THE MUSEUM OF TRABZON
The mansion which today serves as the Museum of Trabzon was constructed by the money broker Kostaki Teophylaktos around 1898-1918 in the early 1900s. The architect of the mansion is supposed to have been an Italian, however his name is not clarified. The structure reveals that most of the materials used in the construction of this mansion were imported from Italy. In 1917, Kostaki Teophylaktos went bankrupt, and all his property including this mansion was confiscated.
YAVUZ SULTAN SELIM
Selim I, the great Turkish sultan, served as the governor of Trabzon for 22 years between 1489 and 1511.

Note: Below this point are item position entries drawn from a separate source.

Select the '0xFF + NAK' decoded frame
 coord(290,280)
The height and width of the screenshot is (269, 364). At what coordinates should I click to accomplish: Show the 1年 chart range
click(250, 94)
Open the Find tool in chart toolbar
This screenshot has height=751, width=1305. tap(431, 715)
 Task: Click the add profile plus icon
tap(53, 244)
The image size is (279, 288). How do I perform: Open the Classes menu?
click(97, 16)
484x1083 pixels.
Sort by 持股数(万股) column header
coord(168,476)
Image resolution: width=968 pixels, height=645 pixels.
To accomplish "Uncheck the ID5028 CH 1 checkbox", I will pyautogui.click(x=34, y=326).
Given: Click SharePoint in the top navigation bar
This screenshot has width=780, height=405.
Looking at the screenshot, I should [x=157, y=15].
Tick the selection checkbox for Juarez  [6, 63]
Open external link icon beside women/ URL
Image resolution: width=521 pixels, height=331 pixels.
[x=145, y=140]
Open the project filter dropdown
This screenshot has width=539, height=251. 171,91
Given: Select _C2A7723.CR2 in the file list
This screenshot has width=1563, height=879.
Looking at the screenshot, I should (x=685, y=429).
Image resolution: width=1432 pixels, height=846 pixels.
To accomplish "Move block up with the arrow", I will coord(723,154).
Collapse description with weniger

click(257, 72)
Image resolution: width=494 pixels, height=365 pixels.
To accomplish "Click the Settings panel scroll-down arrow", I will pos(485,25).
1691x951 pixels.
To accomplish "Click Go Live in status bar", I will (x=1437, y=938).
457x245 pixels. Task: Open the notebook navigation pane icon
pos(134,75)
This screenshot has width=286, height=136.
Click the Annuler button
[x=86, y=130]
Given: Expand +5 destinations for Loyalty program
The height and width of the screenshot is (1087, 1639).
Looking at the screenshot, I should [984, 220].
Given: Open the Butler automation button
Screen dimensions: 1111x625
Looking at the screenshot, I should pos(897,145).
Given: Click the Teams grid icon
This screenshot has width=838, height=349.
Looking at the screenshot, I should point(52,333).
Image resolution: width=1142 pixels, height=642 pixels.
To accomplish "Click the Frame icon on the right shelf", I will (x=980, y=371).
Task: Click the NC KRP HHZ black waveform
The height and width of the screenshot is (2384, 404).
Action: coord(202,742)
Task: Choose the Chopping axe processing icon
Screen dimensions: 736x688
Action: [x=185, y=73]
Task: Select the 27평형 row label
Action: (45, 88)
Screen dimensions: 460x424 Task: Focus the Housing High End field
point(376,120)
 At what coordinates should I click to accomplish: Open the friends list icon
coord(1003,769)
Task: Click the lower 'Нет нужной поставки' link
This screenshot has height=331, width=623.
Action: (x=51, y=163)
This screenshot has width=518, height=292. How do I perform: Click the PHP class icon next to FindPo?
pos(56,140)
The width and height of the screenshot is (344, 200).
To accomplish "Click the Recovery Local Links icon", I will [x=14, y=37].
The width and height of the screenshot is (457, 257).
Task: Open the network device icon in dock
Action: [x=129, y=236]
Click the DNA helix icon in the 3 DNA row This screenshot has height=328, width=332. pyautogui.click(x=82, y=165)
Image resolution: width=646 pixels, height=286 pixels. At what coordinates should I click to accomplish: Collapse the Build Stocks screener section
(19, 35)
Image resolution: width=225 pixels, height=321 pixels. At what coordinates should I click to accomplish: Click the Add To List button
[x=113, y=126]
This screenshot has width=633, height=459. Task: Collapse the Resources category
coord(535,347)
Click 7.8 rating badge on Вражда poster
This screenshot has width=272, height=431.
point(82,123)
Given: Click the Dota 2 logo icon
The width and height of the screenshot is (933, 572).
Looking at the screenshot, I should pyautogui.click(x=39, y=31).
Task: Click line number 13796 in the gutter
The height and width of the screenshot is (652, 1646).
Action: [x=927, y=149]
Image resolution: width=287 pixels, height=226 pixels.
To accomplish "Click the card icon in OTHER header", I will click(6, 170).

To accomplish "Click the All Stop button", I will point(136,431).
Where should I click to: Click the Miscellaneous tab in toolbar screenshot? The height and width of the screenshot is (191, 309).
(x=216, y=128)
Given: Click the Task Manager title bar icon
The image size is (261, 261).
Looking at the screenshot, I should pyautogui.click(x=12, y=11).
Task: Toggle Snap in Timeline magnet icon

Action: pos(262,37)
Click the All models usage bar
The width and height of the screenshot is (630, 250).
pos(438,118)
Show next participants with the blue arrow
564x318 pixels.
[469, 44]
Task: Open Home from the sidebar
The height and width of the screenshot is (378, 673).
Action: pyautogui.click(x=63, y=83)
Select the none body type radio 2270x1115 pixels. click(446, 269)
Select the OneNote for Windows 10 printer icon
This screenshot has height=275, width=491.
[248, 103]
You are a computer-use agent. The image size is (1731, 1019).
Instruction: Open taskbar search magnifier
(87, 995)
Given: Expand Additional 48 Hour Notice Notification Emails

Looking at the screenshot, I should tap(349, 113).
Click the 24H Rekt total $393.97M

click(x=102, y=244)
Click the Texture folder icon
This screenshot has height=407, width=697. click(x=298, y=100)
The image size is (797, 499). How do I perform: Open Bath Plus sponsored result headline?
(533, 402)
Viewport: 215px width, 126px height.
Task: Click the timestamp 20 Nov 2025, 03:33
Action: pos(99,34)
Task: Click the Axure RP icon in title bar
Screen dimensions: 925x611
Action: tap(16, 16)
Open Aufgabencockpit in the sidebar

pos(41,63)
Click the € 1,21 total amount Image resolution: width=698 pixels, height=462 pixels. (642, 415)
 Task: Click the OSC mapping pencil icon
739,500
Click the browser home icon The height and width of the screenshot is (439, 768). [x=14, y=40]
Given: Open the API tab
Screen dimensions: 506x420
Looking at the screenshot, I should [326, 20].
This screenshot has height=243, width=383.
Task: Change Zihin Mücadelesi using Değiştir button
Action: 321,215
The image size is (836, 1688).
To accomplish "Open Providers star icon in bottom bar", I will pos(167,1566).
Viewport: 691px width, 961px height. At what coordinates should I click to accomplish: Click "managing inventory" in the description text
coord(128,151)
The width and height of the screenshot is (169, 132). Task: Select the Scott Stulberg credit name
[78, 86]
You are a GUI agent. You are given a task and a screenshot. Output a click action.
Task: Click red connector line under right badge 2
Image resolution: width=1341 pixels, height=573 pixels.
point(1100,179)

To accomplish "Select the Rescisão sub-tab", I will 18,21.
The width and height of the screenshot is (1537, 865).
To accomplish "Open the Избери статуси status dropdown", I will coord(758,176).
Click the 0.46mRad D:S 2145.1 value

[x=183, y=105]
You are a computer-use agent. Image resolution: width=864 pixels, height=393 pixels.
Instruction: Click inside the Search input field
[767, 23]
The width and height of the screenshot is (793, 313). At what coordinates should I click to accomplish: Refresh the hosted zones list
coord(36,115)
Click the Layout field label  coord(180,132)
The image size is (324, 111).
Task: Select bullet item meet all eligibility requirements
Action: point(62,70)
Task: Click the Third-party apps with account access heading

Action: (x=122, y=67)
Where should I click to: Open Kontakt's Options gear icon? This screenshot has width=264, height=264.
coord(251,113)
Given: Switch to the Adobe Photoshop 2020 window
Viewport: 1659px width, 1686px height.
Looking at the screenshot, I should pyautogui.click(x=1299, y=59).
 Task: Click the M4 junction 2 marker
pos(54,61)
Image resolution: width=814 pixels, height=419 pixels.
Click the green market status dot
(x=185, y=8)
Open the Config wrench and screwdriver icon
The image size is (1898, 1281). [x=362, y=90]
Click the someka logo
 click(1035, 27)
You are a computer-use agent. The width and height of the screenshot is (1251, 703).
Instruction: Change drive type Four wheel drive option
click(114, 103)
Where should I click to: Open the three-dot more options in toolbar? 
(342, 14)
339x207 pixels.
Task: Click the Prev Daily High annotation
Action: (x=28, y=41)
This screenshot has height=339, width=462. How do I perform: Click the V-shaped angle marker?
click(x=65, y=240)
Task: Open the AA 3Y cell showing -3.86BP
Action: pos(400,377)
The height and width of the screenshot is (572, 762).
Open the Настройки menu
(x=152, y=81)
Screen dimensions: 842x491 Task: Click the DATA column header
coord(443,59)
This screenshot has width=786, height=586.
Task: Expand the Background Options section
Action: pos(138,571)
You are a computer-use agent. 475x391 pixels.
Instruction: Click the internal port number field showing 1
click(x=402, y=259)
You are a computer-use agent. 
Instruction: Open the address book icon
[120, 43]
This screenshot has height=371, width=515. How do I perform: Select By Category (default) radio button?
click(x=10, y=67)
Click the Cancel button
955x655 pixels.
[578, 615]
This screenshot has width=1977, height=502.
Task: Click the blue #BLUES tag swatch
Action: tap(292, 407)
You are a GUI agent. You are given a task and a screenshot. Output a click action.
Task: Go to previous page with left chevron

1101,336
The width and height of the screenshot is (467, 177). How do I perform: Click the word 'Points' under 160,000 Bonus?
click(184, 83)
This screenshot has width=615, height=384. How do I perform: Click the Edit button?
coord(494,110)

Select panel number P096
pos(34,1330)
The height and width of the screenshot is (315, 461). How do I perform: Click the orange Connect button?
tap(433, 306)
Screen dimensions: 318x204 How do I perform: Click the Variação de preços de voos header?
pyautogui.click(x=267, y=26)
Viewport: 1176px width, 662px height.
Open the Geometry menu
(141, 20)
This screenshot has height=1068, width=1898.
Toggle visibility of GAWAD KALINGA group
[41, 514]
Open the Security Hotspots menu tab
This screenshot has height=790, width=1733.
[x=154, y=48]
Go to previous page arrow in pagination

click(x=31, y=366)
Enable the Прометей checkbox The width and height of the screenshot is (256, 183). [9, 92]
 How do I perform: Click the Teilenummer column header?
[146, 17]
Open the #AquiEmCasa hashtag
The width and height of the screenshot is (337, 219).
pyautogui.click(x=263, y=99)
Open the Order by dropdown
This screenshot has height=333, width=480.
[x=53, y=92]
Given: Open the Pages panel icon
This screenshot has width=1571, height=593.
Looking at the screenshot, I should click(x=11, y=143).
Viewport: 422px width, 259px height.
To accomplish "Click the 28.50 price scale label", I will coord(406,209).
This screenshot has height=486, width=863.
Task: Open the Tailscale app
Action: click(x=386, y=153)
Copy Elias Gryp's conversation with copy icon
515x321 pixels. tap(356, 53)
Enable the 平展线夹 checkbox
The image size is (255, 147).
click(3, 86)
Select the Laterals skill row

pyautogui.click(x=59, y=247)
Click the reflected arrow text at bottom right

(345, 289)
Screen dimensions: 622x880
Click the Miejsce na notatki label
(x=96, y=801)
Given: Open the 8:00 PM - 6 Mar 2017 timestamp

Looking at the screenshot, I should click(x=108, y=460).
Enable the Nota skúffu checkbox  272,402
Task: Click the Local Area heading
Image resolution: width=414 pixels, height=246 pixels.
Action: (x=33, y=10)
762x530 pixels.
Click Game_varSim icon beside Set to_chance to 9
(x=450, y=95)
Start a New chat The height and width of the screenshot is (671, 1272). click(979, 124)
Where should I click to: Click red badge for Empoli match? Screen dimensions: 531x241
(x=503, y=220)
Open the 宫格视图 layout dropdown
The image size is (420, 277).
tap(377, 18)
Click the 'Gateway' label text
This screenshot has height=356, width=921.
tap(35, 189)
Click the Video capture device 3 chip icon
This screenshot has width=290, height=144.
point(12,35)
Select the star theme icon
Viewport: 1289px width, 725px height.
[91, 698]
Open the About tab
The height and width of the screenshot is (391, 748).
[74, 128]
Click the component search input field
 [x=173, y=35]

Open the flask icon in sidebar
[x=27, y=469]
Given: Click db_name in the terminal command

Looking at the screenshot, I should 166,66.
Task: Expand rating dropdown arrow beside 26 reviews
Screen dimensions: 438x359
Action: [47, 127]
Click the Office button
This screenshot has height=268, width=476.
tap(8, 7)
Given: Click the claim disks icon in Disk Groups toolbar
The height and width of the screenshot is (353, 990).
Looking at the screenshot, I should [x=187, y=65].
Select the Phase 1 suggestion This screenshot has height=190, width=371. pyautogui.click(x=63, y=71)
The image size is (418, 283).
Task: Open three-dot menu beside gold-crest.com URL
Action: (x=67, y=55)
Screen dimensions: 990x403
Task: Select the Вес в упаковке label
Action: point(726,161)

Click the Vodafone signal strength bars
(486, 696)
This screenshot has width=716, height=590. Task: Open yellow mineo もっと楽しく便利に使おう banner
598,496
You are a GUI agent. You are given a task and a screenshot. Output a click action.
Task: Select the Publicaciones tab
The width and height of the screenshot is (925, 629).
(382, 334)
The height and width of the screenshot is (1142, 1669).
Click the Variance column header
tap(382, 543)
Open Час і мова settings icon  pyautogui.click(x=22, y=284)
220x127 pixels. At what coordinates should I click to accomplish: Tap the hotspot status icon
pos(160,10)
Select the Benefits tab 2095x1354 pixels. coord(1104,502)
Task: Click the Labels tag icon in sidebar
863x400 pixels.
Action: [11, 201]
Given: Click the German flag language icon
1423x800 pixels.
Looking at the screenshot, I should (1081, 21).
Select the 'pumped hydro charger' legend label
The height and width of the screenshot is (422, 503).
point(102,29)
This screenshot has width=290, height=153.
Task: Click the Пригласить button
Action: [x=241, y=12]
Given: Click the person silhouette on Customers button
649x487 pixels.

THE MYSTERY OF DETAILS: HAGIA SOPHIA
Trabzon Ayasofya Church which serves as a museum today was constructed in the time of Manuel Comnenos I (1238-1263), one of the kings of Trabzon Empire. The bell tower to the west of the church was dated back to 1427 by the British traveller and researcher G. Finlay. On the west of the church are the remains of a chapel with three apses which is supposed to have belonged to an earlier period.
DURSUN ALİ İNAN MUSEUM
THE MUSEUM OF TRABZONSPOR FC
Being one of the historical works of Trabzon, Trabzonspor Museum is on the second floor of Sadri Şener Social Facility Building. The museum which displays many championship cups reveals that the Trabzonspor Sport Club has an important place in the Turkish football history. The most interesting cup in the museum is the ‘half cup’ which was shared with Ankara Havagücü Sport Club in the 1958 Turkish Amateur Football Championship.
CEVDET SUNAY MUSEUM HOUSE
It is located in Ataköy on the Çaykara. Sultan Murat Plateau road is at a distance of 21 km from Çaykara district. Cevdet Sunay was one of the statesmen grown up in Trabzon.
SUMELA MONASTERY
Sumela Monastery, within the borders of Altındere Village of Maçka District, was built on steep rock cliffs at the skirts of Karadağ Mountain which overlooks the Altındere Valley. Among the populace it is known as Virgin Mary Monastery. The location of the monastery proves the tradition that the monasteries were generally built outside the city, in forests, and nearby the waterside and caves.